» YOUR OBJECTIVE
Rewrite the records below, substituting "desktop assistant" for "computer-use agent" wherever it occurs. Leave everything else unchanged.

» ENTRIES PROVIDED
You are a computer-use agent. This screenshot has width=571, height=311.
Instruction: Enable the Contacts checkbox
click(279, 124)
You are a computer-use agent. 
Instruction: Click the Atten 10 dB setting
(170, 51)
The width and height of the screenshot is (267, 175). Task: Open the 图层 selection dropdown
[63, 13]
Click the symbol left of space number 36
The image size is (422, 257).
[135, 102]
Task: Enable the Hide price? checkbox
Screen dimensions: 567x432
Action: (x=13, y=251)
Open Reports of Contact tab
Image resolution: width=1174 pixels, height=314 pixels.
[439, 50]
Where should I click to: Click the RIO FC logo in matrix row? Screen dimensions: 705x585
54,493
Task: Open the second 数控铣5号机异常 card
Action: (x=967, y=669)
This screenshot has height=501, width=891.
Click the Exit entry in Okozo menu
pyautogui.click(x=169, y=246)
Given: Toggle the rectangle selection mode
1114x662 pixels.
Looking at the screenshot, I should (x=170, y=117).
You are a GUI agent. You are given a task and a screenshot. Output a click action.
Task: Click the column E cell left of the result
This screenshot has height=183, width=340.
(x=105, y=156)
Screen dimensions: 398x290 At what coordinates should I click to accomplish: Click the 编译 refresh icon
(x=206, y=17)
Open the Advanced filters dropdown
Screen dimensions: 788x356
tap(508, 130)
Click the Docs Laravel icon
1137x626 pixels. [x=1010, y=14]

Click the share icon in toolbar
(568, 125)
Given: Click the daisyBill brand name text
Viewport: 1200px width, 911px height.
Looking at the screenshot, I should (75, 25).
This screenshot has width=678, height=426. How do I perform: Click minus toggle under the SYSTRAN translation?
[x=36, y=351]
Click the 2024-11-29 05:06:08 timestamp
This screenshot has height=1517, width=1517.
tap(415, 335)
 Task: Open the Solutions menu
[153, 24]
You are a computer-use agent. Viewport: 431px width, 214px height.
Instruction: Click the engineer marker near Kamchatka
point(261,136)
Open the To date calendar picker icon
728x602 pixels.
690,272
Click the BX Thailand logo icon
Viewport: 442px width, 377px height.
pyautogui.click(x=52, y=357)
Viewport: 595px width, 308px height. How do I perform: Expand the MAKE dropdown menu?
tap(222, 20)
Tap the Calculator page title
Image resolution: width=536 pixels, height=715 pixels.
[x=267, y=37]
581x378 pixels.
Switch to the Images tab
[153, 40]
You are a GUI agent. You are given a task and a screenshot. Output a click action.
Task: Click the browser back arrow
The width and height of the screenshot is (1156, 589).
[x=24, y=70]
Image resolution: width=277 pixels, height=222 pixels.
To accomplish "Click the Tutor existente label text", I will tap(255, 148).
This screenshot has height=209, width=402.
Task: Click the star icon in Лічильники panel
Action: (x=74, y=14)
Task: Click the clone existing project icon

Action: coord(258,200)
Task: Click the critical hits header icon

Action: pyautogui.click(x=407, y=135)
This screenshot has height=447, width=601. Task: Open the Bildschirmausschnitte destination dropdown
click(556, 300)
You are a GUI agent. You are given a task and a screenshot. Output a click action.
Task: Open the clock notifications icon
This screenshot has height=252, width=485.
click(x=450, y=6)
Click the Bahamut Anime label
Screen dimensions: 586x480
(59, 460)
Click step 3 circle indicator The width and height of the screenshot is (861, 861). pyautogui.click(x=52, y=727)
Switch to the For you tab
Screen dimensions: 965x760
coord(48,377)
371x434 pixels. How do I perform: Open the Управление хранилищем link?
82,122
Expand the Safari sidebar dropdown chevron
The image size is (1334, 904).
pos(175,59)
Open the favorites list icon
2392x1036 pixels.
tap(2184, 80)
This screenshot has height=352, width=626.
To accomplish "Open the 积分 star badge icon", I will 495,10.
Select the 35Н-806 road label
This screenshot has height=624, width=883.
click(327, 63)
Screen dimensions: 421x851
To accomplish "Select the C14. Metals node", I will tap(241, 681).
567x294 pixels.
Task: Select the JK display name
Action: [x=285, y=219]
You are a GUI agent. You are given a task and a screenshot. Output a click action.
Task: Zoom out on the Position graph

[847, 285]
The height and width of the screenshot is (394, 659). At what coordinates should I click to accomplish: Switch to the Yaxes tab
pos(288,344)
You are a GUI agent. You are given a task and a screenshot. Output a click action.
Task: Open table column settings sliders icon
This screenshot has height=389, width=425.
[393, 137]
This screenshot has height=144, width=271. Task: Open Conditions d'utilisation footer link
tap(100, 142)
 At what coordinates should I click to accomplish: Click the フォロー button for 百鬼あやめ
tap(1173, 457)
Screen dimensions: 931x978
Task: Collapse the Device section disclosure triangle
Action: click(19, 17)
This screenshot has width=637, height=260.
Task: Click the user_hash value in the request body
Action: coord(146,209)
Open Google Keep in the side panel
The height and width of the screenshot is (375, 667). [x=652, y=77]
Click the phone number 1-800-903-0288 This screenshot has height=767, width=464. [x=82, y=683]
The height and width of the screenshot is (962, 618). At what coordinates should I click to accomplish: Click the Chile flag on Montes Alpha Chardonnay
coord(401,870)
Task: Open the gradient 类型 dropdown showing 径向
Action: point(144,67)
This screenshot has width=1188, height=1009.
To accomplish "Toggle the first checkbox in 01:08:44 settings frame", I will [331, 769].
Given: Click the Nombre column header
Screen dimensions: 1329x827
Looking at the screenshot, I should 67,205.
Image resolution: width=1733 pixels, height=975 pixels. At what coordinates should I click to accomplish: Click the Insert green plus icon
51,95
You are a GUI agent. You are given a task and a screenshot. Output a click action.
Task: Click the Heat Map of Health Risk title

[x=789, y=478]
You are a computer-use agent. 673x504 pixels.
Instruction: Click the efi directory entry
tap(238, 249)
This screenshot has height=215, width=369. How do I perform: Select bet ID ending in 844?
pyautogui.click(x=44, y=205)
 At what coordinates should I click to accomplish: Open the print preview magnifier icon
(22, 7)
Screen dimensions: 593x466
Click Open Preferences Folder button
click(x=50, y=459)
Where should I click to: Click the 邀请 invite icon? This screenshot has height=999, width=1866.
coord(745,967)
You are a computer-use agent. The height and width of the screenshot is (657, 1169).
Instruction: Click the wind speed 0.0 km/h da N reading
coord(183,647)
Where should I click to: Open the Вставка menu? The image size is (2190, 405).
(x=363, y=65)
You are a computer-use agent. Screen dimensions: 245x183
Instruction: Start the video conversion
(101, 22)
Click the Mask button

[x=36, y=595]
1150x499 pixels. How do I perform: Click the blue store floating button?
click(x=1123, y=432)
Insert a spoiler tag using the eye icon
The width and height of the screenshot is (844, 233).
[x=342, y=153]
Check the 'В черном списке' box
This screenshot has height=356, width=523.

» EXERCISE RESPONSE
You are a desktop assistant. This screenshot has width=571, height=311.
Instruction: Enable the Contacts checkbox
click(279, 124)
You are a desktop assistant. 
Instruction: Click the Atten 10 dB setting
(170, 51)
The width and height of the screenshot is (267, 175). Task: Open the 图层 selection dropdown
[63, 13]
Click the symbol left of space number 36
The image size is (422, 257).
[135, 102]
Task: Enable the Hide price? checkbox
Screen dimensions: 567x432
Action: (x=13, y=251)
Open Reports of Contact tab
Image resolution: width=1174 pixels, height=314 pixels.
[439, 50]
Where should I click to: Click the RIO FC logo in matrix row? Screen dimensions: 705x585
54,493
Task: Open the second 数控铣5号机异常 card
Action: (x=967, y=669)
This screenshot has height=501, width=891.
Click the Exit entry in Okozo menu
pyautogui.click(x=169, y=246)
Given: Toggle the rectangle selection mode
1114x662 pixels.
Looking at the screenshot, I should (x=170, y=117).
You are a GUI agent. You are given a task and a screenshot. Output a click action.
Task: Click the column E cell left of the result
This screenshot has height=183, width=340.
(x=105, y=156)
Screen dimensions: 398x290 At what coordinates should I click to accomplish: Click the 编译 refresh icon
(x=206, y=17)
Open the Advanced filters dropdown
Screen dimensions: 788x356
tap(508, 130)
Click the Docs Laravel icon
1137x626 pixels. [x=1010, y=14]

Click the share icon in toolbar
(568, 125)
Given: Click the daisyBill brand name text
Viewport: 1200px width, 911px height.
Looking at the screenshot, I should (75, 25).
This screenshot has width=678, height=426. How do I perform: Click minus toggle under the SYSTRAN translation?
[x=36, y=351]
Click the 2024-11-29 05:06:08 timestamp
This screenshot has height=1517, width=1517.
tap(415, 335)
 Task: Open the Solutions menu
[153, 24]
You are a desktop assistant. Viewport: 431px width, 214px height.
Instruction: Click the engineer marker near Kamchatka
point(261,136)
Open the To date calendar picker icon
728x602 pixels.
690,272
Click the BX Thailand logo icon
Viewport: 442px width, 377px height.
pyautogui.click(x=52, y=357)
Viewport: 595px width, 308px height. How do I perform: Expand the MAKE dropdown menu?
tap(222, 20)
Tap the Calculator page title
Image resolution: width=536 pixels, height=715 pixels.
[x=267, y=37]
581x378 pixels.
Switch to the Images tab
[153, 40]
You are a GUI agent. You are given a task and a screenshot. Output a click action.
Task: Click the browser back arrow
The width and height of the screenshot is (1156, 589).
[x=24, y=70]
Image resolution: width=277 pixels, height=222 pixels.
To accomplish "Click the Tutor existente label text", I will tap(255, 148).
This screenshot has height=209, width=402.
Task: Click the star icon in Лічильники panel
Action: (x=74, y=14)
Task: Click the clone existing project icon

Action: coord(258,200)
Task: Click the critical hits header icon

Action: pyautogui.click(x=407, y=135)
This screenshot has height=447, width=601. Task: Open the Bildschirmausschnitte destination dropdown
click(556, 300)
You are a GUI agent. You are given a task and a screenshot. Output a click action.
Task: Open the clock notifications icon
This screenshot has height=252, width=485.
click(x=450, y=6)
Click the Bahamut Anime label
Screen dimensions: 586x480
(59, 460)
Click step 3 circle indicator The width and height of the screenshot is (861, 861). pyautogui.click(x=52, y=727)
Switch to the For you tab
Screen dimensions: 965x760
coord(48,377)
371x434 pixels. How do I perform: Open the Управление хранилищем link?
82,122
Expand the Safari sidebar dropdown chevron
The image size is (1334, 904).
pos(175,59)
Open the favorites list icon
2392x1036 pixels.
tap(2184, 80)
This screenshot has height=352, width=626.
To accomplish "Open the 积分 star badge icon", I will 495,10.
Select the 35Н-806 road label
This screenshot has height=624, width=883.
click(327, 63)
Screen dimensions: 421x851
To accomplish "Select the C14. Metals node", I will tap(241, 681).
567x294 pixels.
Task: Select the JK display name
Action: [x=285, y=219]
You are a GUI agent. You are given a task and a screenshot. Output a click action.
Task: Zoom out on the Position graph

[847, 285]
The height and width of the screenshot is (394, 659). At what coordinates should I click to accomplish: Switch to the Yaxes tab
pos(288,344)
You are a GUI agent. You are given a task and a screenshot. Output a click action.
Task: Open table column settings sliders icon
This screenshot has height=389, width=425.
[393, 137]
This screenshot has height=144, width=271. Task: Open Conditions d'utilisation footer link
tap(100, 142)
 At what coordinates should I click to accomplish: Click the フォロー button for 百鬼あやめ
tap(1173, 457)
Screen dimensions: 931x978
Task: Collapse the Device section disclosure triangle
Action: click(19, 17)
This screenshot has width=637, height=260.
Task: Click the user_hash value in the request body
Action: coord(146,209)
Open Google Keep in the side panel
The height and width of the screenshot is (375, 667). [x=652, y=77]
Click the phone number 1-800-903-0288 This screenshot has height=767, width=464. [x=82, y=683]
The height and width of the screenshot is (962, 618). At what coordinates should I click to accomplish: Click the Chile flag on Montes Alpha Chardonnay
coord(401,870)
Task: Open the gradient 类型 dropdown showing 径向
Action: point(144,67)
This screenshot has width=1188, height=1009.
To accomplish "Toggle the first checkbox in 01:08:44 settings frame", I will [331, 769].
Given: Click the Nombre column header
Screen dimensions: 1329x827
Looking at the screenshot, I should 67,205.
Image resolution: width=1733 pixels, height=975 pixels. At what coordinates should I click to accomplish: Click the Insert green plus icon
51,95
You are a GUI agent. You are given a task and a screenshot. Output a click action.
Task: Click the Heat Map of Health Risk title

[x=789, y=478]
You are a desktop assistant. 673x504 pixels.
Instruction: Click the efi directory entry
tap(238, 249)
This screenshot has height=215, width=369. How do I perform: Select bet ID ending in 844?
pyautogui.click(x=44, y=205)
 At what coordinates should I click to accomplish: Open the print preview magnifier icon
(22, 7)
Screen dimensions: 593x466
Click Open Preferences Folder button
click(x=50, y=459)
Where should I click to: Click the 邀请 invite icon? This screenshot has height=999, width=1866.
coord(745,967)
You are a desktop assistant. The height and width of the screenshot is (657, 1169).
Instruction: Click the wind speed 0.0 km/h da N reading
coord(183,647)
Where should I click to: Open the Вставка menu? The image size is (2190, 405).
(x=363, y=65)
You are a desktop assistant. Screen dimensions: 245x183
Instruction: Start the video conversion
(101, 22)
Click the Mask button

[x=36, y=595]
1150x499 pixels. How do I perform: Click the blue store floating button?
click(x=1123, y=432)
Insert a spoiler tag using the eye icon
The width and height of the screenshot is (844, 233).
[x=342, y=153]
Check the 'В черном списке' box
This screenshot has height=356, width=523.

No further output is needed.